Although I like the idea of ChangeTip (I didn't check it out in detail yet, as I had an appmergency :S ), I'm afraid I think at the $1000 level it won't work. I don't have a wildly successful app yet, and the little earnings I do have are not as much as i'm spending on advertising or design assets. I was thinking more like max $100 from me... but even if all 6 people on this thread kicked in that amount, it would not be enough.

So in the meantime I have instrumented my app (WeDownload) that uses ZipZap so that in future versions I can see how many people are hitting this issue. If it's only a handful per week then that's one thing... but if it's lots of people I might have to find something else you want... :)

Thanks so much for your hard work on ZipZap, and good luck on Instaviz (looks great!)

pixelglow commented 9 years ago

OK guys, quick survey: how much would you be willing to contribute toward this fix? @xaphod looks like he would be in for $100.

xaphod commented 9 years ago

@pixelglow I was just reading your earlier post about possible solutions ("Absent Apple "fixing" iOS devices to allow more memory addresses, we could..."), and something strikes me as missing. Perhaps you ruled it out for a reason I don't see?

What about using an NSInputStream and pointing it at the file? This would require that the data of the zip file resides on disk somewhere, but that is a very reasonable requirement if the zip file doesn't fit into memory in the first place.

The advantage of a stream-based approach (to me, err, as not as super advanced senior emperor developer) would be that you use standard Apple-supported APIs without needing to customize NSData, so should be more future-proof. NSInputStreams backed by files support seeking to arbitrary locations.

pixelglow commented 9 years ago

@xaphod The October 10 post is closer to my current thinking. Incorporating your file/stream-based idea, it would be a hybrid approach:

xaphod commented 9 years ago

An instance of NSInputStream created from a path to a file on disk will be seekable by getting/setting its NSStreamFileCurrentOffsetKey property.
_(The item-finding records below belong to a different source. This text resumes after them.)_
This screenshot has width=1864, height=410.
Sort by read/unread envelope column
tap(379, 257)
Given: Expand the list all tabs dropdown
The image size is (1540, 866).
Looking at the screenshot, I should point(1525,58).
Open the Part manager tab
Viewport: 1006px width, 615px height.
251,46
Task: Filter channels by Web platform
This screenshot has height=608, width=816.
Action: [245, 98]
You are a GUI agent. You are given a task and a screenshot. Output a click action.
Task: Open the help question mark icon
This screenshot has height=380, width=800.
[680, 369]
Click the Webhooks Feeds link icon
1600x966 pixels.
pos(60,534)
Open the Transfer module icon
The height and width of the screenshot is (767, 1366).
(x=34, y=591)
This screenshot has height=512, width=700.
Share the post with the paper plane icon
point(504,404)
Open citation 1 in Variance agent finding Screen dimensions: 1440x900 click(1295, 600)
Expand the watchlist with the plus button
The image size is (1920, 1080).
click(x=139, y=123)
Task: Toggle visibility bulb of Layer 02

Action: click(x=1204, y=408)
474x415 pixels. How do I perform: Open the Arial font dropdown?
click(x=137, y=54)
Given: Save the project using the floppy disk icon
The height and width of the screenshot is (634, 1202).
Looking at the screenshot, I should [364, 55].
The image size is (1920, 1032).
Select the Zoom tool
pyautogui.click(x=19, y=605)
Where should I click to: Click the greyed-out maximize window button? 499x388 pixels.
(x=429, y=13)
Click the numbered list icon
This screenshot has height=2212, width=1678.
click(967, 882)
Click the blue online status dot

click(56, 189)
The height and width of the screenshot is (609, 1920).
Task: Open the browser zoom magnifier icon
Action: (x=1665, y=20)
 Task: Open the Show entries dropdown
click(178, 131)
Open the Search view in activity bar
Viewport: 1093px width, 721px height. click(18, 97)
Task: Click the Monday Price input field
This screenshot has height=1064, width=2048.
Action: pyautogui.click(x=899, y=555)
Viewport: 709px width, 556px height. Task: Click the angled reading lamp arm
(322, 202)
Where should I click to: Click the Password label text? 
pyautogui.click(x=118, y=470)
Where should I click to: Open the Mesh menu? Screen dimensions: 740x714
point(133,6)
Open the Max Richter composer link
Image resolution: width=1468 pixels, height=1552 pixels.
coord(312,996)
NSStreamFileCurrentOffsetKey Value is an NSNumber object containing the current absolute offset of the stream.

... so I think you can seek if you want to...

pixelglow commented 9 years ago

This is guaranteed by the format never to exceed 64K and memory-mapping will improve performance.

Looks like I was wrong.

The end of central directory record is max 65K. But the central directory itself can be up to 4G. Although if file names were reasonably sized e.g. 40 bytes max, it would occupy a more reasonable max of 5M only. I still think memory-mapping is the way to go here, but pathological cases may still stump the new implementation.

An instance of NSInputStream created from a path to a file on disk will be seekable by getting/setting its NSStreamFileCurrentOffsetKey property.

Indeed. I missed that. I'd still like the NSInputStream we use to be strictly bound by its offset and length in the file, to prevent client abuse though. And we'd need multiple NSInputStream referencing the same file but with independent stream positions, since we don't restrict clients to streaming in order. Ah fun.

achansonjr commented 8 years ago

I know this is a bit of an old issue, but I recently came across the same issue when trying to open a large file on an iPad4. I don't know if changes recently allowed this to work but I am using a different method of initialization to solve my problem.

` let fileData = try? NSData(contentsOfURL: url, options: .DataReadingMappedIfSafe)

let archive = try? fileData.flatMap({(try? ZZArchive(data: $0))}) `

I had a kernel memory inspector that I placed in the my loop that iterated over the entry list that would print out memory. With this, I can see that the system is safely freeing memory once it gets the memory warning from the OS.